### Supplied data
################
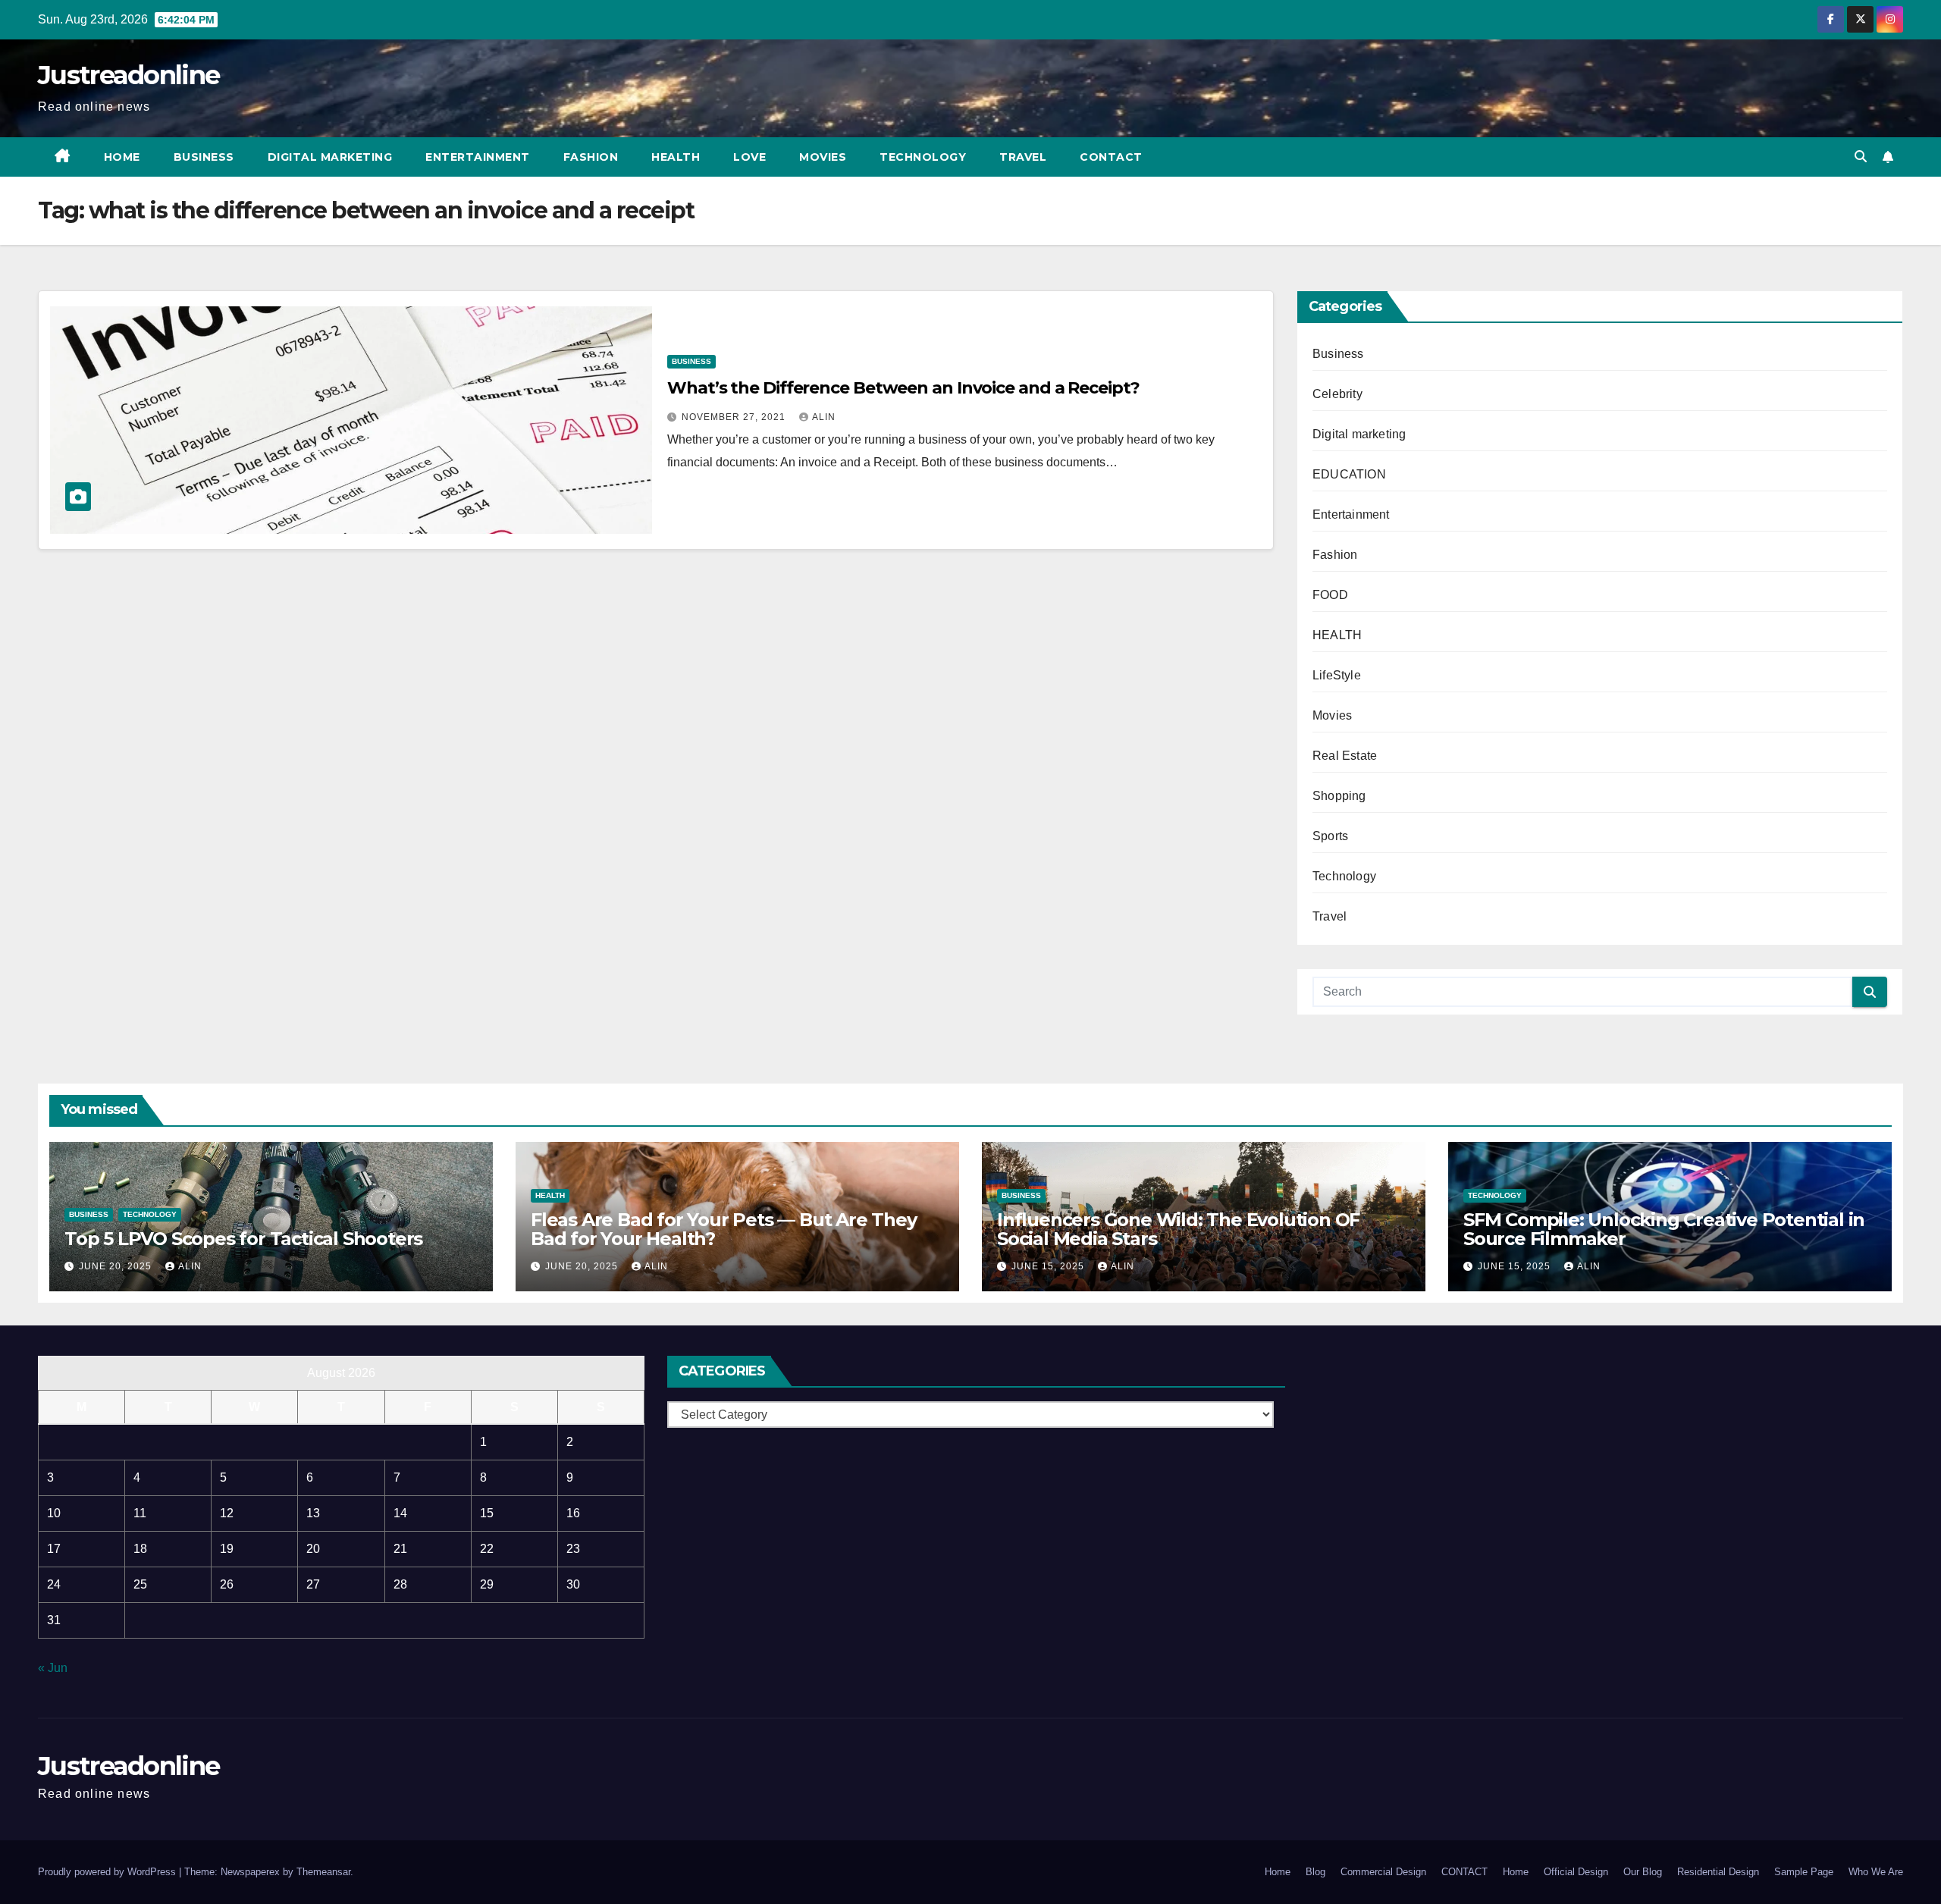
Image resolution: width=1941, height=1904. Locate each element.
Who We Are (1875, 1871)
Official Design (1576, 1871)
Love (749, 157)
################
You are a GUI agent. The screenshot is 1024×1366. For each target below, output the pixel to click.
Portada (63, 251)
################
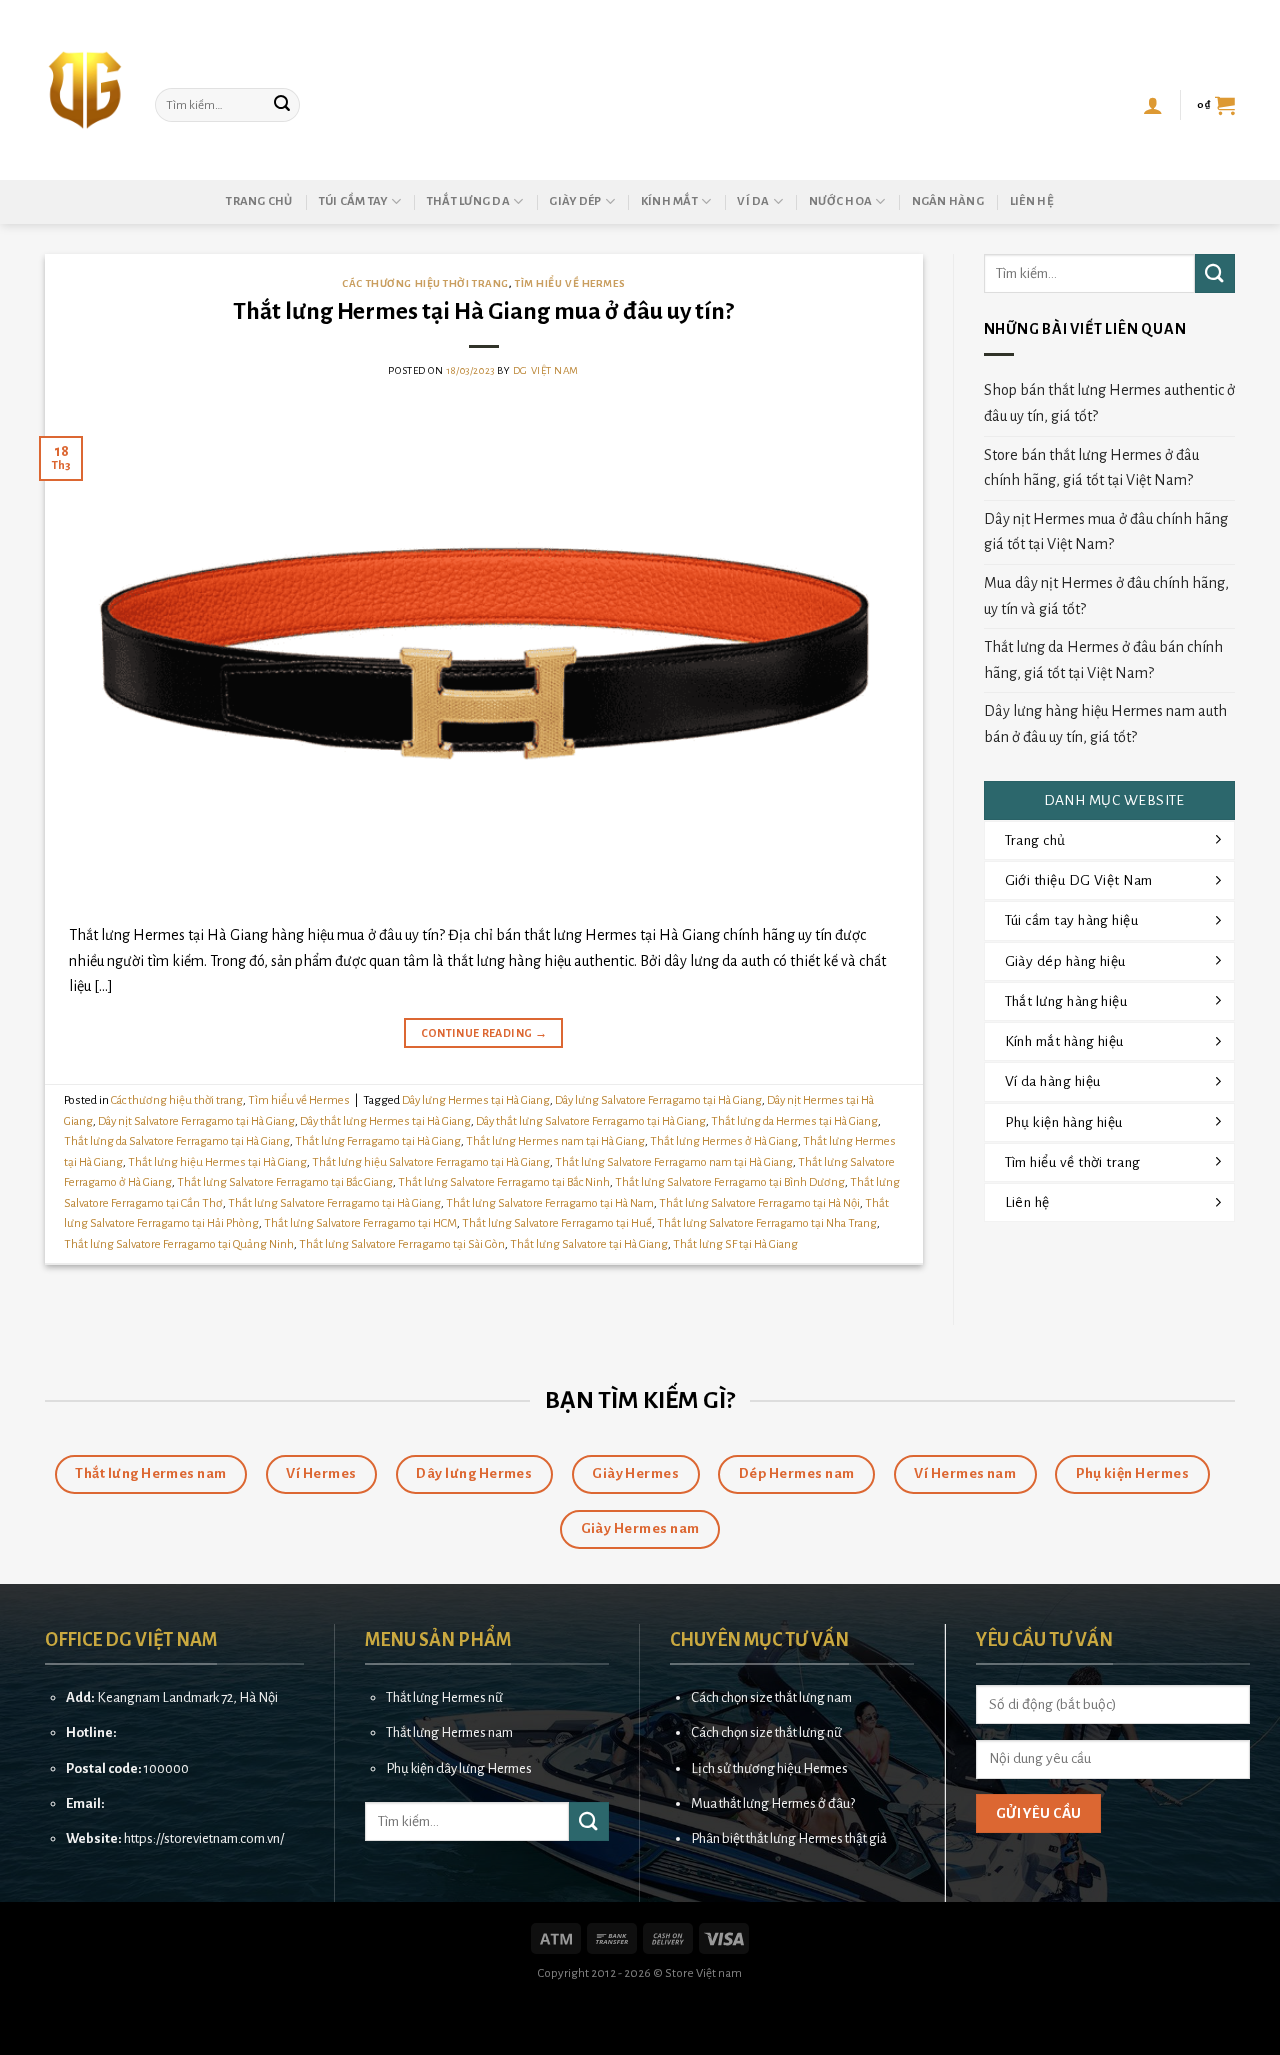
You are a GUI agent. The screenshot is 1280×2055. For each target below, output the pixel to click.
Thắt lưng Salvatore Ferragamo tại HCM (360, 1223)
################
### Task description
Within the material above, output exactly the lines from the one with "You are a GUI agent. The screenshot is 1024×1366." through the one with "Portada (63, 251)", end lines included, and nothing besides.

### Completed task
You are a GUI agent. The screenshot is 1024×1366. For each target below, output the pixel to click.
Portada (63, 251)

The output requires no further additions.